DOCUMENT EXCERPT ->
○ ○ ○
About Theme Park Waits
A little LED sign that scrolls live theme park ride wait times. These days, a project you build yourself.
From product to project
Theme Park Waits started as a small hardware product: a scrolling LED display that sat on your desk or shelf and showed how long the lines were at your favorite parks. Over the years it found its way to around fifty happy customers.
With Version 3.0 I’ve turned it into something different: an open-source, build-it-yourself maker project. The interesting part was never the sales. It was the engineering. So instead of selling a finished box, the whole thing is now out in the open. You build your own from a few off-the-shelf parts, the code is free and open source, and the guides walk you through every step.
Why the change?
3.0 is a complete rewrite on top of ScrollKit, an open-source CircuitPython library I built for exactly this kind of device, with over-the-air updates, real fault tolerance, an effects engine, and a desktop simulator. It’s the most fun and the most robust the box has ever been, and it felt like the right moment to open it up and show how it works. If you’re curious about the internals, the Built with ScrollKit page goes under the hood.
Who’s behind it
I’m Michael Czeiszperger. I build software and the occasional physical gadget, and I also run Theme Park Hall of Shame. Theme Park Waits is a labor of love. If you build one, I’d love to hear about it.
○ ○ ○
DATA LISTING ->
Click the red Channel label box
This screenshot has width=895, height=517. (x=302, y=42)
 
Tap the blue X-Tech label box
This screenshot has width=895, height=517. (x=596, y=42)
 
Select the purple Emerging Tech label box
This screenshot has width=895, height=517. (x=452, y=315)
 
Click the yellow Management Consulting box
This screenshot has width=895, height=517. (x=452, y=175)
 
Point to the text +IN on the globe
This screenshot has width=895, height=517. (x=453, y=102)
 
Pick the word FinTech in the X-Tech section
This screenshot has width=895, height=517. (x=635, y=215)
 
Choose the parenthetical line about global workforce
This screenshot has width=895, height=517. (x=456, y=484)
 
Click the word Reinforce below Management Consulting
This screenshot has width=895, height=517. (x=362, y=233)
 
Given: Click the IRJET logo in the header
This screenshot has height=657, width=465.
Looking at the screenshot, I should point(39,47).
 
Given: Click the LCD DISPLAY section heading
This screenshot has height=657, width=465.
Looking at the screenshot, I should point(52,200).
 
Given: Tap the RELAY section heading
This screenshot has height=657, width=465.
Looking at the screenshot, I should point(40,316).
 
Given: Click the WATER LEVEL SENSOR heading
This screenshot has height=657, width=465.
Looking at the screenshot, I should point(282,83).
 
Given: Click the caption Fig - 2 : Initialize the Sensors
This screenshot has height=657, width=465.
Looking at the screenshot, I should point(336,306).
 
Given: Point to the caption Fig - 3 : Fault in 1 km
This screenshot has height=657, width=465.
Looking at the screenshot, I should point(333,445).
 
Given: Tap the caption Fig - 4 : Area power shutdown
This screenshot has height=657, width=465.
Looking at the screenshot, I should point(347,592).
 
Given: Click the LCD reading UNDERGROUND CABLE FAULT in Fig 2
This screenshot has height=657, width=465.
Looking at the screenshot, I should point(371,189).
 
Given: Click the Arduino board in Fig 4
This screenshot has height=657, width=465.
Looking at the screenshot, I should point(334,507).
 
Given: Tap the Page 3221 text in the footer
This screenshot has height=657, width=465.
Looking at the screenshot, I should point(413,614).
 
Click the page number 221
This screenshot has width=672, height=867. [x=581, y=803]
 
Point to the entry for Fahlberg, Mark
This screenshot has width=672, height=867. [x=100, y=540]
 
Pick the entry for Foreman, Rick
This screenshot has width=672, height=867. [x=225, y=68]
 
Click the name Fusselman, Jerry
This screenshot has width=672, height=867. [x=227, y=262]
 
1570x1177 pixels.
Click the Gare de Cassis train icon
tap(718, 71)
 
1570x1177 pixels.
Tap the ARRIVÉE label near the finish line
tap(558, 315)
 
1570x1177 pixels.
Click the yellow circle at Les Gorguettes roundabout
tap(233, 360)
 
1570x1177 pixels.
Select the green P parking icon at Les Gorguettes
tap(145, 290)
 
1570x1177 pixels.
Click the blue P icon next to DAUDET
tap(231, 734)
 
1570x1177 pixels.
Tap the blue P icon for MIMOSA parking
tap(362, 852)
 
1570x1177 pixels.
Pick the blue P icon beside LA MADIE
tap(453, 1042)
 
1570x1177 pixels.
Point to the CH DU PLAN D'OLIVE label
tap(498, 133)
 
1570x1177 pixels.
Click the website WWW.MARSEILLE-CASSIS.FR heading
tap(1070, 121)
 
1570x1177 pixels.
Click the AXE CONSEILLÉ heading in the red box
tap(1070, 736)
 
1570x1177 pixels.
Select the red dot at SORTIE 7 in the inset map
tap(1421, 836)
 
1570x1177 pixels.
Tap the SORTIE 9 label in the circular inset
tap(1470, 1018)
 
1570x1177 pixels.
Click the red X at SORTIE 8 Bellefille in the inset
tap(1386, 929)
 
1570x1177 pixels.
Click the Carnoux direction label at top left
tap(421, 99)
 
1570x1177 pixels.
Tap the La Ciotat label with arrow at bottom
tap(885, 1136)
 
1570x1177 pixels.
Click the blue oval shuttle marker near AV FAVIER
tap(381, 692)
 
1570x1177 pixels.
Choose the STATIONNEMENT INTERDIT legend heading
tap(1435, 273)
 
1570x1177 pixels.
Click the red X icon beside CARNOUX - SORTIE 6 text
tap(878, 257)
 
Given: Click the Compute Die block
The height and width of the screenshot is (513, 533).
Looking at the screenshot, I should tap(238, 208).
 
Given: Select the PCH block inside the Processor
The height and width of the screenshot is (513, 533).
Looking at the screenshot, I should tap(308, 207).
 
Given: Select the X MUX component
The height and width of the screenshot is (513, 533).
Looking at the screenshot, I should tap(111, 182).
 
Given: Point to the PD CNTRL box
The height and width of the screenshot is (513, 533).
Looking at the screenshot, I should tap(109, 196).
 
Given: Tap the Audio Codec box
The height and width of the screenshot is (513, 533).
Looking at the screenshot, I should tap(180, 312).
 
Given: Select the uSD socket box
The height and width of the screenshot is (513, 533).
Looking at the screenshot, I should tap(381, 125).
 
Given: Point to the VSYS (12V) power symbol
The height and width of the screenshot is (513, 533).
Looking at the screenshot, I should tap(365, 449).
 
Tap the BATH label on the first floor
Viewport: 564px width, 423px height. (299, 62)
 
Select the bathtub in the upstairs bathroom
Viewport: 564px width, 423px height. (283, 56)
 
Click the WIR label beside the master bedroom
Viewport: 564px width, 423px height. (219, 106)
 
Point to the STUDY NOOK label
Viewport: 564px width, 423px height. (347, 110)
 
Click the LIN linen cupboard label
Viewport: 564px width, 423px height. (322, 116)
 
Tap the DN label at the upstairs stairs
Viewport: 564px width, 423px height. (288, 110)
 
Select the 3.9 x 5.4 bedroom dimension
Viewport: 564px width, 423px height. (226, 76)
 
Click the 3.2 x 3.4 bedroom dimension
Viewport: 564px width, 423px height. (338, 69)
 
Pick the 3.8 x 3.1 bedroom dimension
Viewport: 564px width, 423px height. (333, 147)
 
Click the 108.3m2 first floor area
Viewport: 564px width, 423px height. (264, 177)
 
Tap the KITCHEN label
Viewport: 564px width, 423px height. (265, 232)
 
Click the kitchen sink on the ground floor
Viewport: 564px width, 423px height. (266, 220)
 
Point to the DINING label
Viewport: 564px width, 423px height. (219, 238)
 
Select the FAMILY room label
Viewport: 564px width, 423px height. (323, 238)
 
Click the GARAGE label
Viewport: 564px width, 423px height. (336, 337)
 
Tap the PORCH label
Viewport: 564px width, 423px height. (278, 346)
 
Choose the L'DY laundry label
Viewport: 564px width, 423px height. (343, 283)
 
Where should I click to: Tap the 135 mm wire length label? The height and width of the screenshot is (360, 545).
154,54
○ ○ ○
YOUR GOAL -> Rewrite the Theme Park Waits page between "With Version 3.0" and "Why the change?", inclusive, replacing "maker project" with "DIY project".

ANSWER SECTION ->
With Version 3.0 I’ve turned it into something different: an open-source, build-it-yourself DIY project. The interesting part was never the sales. It was the engineering. So instead of selling a finished box, the whole thing is now out in the open. You build your own from a few off-the-shelf parts, the code is free and open source, and the guides walk you through every step.
Why the change?